§ Exercise directions:
Echo the lines below back without changing a single character.

§ Extracted records:
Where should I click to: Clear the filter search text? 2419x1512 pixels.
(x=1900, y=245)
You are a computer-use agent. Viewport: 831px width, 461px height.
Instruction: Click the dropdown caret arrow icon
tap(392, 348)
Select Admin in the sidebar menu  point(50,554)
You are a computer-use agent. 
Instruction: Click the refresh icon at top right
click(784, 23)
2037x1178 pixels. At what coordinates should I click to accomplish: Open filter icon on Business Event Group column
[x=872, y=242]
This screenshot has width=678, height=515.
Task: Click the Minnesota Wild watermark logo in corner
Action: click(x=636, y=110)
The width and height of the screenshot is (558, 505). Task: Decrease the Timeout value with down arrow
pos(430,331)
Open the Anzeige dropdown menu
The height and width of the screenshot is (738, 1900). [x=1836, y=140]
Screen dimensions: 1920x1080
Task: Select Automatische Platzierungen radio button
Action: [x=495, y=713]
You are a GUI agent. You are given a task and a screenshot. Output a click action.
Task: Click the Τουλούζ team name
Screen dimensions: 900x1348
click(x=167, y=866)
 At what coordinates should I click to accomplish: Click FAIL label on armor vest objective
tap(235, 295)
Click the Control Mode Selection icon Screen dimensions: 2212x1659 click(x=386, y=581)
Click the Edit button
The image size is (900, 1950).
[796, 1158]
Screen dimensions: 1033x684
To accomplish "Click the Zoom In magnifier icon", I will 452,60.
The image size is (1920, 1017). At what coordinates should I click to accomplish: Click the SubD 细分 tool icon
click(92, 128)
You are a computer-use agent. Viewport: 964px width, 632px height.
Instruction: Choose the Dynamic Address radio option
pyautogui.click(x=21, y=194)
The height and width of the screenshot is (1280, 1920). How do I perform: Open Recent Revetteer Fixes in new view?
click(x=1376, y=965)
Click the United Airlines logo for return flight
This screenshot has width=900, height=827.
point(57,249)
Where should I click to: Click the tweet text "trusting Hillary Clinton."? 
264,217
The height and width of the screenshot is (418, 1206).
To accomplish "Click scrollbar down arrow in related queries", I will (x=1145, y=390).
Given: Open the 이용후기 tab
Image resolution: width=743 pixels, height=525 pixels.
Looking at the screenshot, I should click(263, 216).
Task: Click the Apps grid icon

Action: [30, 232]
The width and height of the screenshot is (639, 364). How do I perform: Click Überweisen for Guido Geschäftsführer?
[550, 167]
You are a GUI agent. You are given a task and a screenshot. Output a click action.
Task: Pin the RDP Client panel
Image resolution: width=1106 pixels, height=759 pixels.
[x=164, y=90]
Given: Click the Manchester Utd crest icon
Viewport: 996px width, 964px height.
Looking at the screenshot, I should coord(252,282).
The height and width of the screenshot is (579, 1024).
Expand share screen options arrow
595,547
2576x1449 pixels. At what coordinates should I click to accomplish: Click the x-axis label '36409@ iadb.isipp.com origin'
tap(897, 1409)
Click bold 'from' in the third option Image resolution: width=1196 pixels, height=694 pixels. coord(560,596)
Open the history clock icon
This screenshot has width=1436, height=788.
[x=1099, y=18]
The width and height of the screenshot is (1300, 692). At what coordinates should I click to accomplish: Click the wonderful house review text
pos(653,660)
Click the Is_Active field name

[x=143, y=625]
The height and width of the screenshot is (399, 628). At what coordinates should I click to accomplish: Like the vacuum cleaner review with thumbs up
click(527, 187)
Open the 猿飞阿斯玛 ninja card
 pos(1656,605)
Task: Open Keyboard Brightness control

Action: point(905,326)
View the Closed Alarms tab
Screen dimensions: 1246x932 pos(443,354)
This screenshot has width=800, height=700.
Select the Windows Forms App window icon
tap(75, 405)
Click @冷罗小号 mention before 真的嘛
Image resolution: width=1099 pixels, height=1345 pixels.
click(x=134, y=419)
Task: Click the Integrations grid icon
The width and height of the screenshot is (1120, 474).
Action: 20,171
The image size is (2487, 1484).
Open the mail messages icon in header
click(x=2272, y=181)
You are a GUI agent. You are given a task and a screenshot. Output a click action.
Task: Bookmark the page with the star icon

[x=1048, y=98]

§ The reply:
Where should I click to: Clear the filter search text? 2419x1512 pixels.
(x=1900, y=245)
You are a computer-use agent. Viewport: 831px width, 461px height.
Instruction: Click the dropdown caret arrow icon
tap(392, 348)
Select Admin in the sidebar menu  point(50,554)
You are a computer-use agent. 
Instruction: Click the refresh icon at top right
click(784, 23)
2037x1178 pixels. At what coordinates should I click to accomplish: Open filter icon on Business Event Group column
[x=872, y=242]
This screenshot has width=678, height=515.
Task: Click the Minnesota Wild watermark logo in corner
Action: click(x=636, y=110)
The width and height of the screenshot is (558, 505). Task: Decrease the Timeout value with down arrow
pos(430,331)
Open the Anzeige dropdown menu
The height and width of the screenshot is (738, 1900). [x=1836, y=140]
Screen dimensions: 1920x1080
Task: Select Automatische Platzierungen radio button
Action: [x=495, y=713]
You are a GUI agent. You are given a task and a screenshot. Output a click action.
Task: Click the Τουλούζ team name
Screen dimensions: 900x1348
click(x=167, y=866)
 At what coordinates should I click to accomplish: Click FAIL label on armor vest objective
tap(235, 295)
Click the Control Mode Selection icon Screen dimensions: 2212x1659 click(x=386, y=581)
Click the Edit button
The image size is (900, 1950).
[796, 1158]
Screen dimensions: 1033x684
To accomplish "Click the Zoom In magnifier icon", I will 452,60.
The image size is (1920, 1017). At what coordinates should I click to accomplish: Click the SubD 细分 tool icon
click(92, 128)
You are a computer-use agent. Viewport: 964px width, 632px height.
Instruction: Choose the Dynamic Address radio option
pyautogui.click(x=21, y=194)
The height and width of the screenshot is (1280, 1920). How do I perform: Open Recent Revetteer Fixes in new view?
click(x=1376, y=965)
Click the United Airlines logo for return flight
This screenshot has width=900, height=827.
point(57,249)
Where should I click to: Click the tweet text "trusting Hillary Clinton."? 
264,217
The height and width of the screenshot is (418, 1206).
To accomplish "Click scrollbar down arrow in related queries", I will (x=1145, y=390).
Given: Open the 이용후기 tab
Image resolution: width=743 pixels, height=525 pixels.
Looking at the screenshot, I should click(263, 216).
Task: Click the Apps grid icon

Action: [30, 232]
The width and height of the screenshot is (639, 364). How do I perform: Click Überweisen for Guido Geschäftsführer?
[550, 167]
You are a GUI agent. You are given a task and a screenshot. Output a click action.
Task: Pin the RDP Client panel
Image resolution: width=1106 pixels, height=759 pixels.
[x=164, y=90]
Given: Click the Manchester Utd crest icon
Viewport: 996px width, 964px height.
Looking at the screenshot, I should coord(252,282).
The height and width of the screenshot is (579, 1024).
Expand share screen options arrow
595,547
2576x1449 pixels. At what coordinates should I click to accomplish: Click the x-axis label '36409@ iadb.isipp.com origin'
tap(897, 1409)
Click bold 'from' in the third option Image resolution: width=1196 pixels, height=694 pixels. coord(560,596)
Open the history clock icon
This screenshot has width=1436, height=788.
[x=1099, y=18]
The width and height of the screenshot is (1300, 692). At what coordinates should I click to accomplish: Click the wonderful house review text
pos(653,660)
Click the Is_Active field name

[x=143, y=625]
The height and width of the screenshot is (399, 628). At what coordinates should I click to accomplish: Like the vacuum cleaner review with thumbs up
click(527, 187)
Open the 猿飞阿斯玛 ninja card
 pos(1656,605)
Task: Open Keyboard Brightness control

Action: point(905,326)
View the Closed Alarms tab
Screen dimensions: 1246x932 pos(443,354)
This screenshot has width=800, height=700.
Select the Windows Forms App window icon
tap(75, 405)
Click @冷罗小号 mention before 真的嘛
Image resolution: width=1099 pixels, height=1345 pixels.
click(x=134, y=419)
Task: Click the Integrations grid icon
The width and height of the screenshot is (1120, 474).
Action: 20,171
The image size is (2487, 1484).
Open the mail messages icon in header
click(x=2272, y=181)
You are a GUI agent. You are given a task and a screenshot. Output a click action.
Task: Bookmark the page with the star icon

[x=1048, y=98]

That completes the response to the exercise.